§ TASK ITEM: Go line by line through the entries and show those that hold the string "will".

Pixel coordinate grounding data:
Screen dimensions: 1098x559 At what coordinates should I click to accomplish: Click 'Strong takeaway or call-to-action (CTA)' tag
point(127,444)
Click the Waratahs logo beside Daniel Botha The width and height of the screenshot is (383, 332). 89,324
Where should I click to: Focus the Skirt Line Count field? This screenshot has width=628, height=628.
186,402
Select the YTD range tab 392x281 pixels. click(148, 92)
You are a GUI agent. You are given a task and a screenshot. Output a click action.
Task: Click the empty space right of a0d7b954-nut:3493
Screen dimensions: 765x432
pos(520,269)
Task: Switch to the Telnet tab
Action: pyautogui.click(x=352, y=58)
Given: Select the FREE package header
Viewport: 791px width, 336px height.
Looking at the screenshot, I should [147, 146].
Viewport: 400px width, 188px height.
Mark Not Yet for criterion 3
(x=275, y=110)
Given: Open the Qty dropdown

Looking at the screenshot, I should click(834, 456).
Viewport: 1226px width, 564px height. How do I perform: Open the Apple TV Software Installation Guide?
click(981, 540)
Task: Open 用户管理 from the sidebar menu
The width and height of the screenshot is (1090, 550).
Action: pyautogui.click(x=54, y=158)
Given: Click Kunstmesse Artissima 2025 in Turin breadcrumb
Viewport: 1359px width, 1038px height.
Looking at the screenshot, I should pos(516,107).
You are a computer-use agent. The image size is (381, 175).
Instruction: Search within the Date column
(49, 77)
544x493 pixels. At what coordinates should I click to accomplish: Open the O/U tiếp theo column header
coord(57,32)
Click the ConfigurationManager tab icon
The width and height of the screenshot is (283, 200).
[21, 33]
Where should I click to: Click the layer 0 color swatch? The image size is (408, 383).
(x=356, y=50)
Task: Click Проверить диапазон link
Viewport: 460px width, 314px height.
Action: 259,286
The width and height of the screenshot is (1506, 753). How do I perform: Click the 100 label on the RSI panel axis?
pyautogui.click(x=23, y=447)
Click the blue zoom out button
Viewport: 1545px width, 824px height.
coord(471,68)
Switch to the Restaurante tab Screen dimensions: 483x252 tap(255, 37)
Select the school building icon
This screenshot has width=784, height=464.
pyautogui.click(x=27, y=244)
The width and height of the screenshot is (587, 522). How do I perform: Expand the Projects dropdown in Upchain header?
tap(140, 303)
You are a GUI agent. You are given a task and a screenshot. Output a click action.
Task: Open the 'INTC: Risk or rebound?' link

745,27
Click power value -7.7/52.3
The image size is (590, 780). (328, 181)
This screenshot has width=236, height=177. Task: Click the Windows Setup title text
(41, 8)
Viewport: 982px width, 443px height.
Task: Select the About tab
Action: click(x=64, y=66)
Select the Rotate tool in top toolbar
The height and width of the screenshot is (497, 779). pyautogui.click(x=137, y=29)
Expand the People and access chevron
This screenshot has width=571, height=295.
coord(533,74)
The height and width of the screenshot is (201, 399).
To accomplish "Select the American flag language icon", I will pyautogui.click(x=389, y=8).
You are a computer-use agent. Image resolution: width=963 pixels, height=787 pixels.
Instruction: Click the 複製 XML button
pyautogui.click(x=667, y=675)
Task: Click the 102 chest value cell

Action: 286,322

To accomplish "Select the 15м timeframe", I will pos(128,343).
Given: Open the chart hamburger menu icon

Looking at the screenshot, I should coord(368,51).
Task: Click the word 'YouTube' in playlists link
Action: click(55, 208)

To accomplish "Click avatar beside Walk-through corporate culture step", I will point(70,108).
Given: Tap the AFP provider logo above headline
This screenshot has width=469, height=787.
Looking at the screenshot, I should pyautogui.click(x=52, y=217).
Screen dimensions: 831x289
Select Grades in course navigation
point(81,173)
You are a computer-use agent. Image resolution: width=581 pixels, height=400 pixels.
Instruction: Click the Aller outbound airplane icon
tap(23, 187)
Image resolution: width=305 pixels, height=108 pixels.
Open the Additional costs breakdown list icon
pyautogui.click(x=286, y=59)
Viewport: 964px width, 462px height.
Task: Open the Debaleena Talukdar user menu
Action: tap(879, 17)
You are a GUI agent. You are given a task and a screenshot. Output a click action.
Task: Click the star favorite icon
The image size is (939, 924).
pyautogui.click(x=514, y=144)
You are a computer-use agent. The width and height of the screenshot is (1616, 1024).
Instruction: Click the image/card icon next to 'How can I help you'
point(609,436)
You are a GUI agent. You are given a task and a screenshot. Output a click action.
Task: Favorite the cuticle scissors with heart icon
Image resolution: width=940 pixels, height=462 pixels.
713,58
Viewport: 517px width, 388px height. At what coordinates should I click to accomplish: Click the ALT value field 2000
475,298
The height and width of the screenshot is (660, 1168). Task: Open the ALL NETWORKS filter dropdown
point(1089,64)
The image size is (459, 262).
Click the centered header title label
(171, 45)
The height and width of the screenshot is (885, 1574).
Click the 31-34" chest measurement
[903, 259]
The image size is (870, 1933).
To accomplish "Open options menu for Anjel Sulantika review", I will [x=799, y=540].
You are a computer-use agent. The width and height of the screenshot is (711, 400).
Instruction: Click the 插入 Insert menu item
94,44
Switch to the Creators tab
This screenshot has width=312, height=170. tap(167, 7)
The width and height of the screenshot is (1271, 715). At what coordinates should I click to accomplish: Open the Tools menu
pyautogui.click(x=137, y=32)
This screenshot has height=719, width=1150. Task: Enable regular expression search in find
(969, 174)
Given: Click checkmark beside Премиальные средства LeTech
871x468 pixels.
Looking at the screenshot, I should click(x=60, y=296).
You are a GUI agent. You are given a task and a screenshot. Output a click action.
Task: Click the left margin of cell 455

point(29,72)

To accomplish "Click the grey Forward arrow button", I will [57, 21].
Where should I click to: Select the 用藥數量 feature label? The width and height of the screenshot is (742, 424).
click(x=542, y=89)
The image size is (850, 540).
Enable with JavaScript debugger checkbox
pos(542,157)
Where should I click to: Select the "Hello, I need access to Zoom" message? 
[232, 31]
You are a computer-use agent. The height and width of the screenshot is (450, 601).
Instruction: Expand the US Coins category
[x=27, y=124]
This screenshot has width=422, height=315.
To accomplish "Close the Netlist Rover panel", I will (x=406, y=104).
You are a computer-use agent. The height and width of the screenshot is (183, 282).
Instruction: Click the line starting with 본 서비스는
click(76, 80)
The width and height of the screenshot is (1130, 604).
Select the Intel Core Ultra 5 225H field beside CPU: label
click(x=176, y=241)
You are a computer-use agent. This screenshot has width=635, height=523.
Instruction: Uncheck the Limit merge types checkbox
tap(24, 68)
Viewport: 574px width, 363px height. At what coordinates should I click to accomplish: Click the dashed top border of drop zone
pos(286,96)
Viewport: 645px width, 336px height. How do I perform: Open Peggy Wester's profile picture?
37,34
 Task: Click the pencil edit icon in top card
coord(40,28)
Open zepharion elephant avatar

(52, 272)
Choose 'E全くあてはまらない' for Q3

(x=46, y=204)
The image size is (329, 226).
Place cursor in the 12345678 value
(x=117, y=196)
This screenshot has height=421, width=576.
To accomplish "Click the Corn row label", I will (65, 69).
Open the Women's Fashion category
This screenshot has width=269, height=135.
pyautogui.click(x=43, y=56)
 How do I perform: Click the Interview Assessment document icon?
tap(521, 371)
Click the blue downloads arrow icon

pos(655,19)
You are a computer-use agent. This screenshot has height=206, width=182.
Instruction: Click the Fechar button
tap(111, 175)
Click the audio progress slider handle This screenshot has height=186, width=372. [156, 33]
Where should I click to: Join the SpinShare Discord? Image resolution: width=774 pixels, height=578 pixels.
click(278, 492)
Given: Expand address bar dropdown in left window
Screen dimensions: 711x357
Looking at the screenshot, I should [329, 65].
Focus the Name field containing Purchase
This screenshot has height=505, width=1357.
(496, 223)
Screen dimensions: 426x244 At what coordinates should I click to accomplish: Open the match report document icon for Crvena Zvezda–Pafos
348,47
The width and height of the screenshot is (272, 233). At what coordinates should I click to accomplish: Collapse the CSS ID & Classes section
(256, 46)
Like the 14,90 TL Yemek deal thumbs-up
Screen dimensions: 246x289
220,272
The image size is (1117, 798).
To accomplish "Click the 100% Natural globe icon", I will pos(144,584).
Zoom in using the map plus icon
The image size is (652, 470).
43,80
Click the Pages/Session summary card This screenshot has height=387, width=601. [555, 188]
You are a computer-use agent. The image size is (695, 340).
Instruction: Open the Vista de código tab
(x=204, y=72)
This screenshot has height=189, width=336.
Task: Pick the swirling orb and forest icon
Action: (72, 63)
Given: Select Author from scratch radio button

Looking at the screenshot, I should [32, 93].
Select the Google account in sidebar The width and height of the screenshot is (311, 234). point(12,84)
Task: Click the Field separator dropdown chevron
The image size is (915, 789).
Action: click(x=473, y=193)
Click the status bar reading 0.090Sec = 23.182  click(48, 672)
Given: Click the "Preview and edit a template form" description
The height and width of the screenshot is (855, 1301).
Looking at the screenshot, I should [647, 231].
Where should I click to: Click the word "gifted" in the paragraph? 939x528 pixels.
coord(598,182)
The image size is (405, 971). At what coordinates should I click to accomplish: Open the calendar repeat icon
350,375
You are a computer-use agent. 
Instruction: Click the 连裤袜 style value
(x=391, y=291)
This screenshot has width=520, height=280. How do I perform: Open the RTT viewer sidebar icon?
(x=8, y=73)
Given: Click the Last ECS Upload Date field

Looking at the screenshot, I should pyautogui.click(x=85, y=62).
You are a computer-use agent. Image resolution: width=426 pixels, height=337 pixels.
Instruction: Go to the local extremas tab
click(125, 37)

§ RESULT:
To accomplish "Select the American flag language icon", I will pyautogui.click(x=389, y=8).
To accomplish "Select the 15м timeframe", I will pos(128,343).
To accomplish "Click avatar beside Walk-through corporate culture step", I will point(70,108).
To accomplish "Open options menu for Anjel Sulantika review", I will [x=799, y=540].
To accomplish "Click the grey Forward arrow button", I will [57, 21].
To accomplish "Close the Netlist Rover panel", I will (x=406, y=104).
To accomplish "Click the Corn row label", I will (65, 69).
To accomplish "Click the 100% Natural globe icon", I will pos(144,584).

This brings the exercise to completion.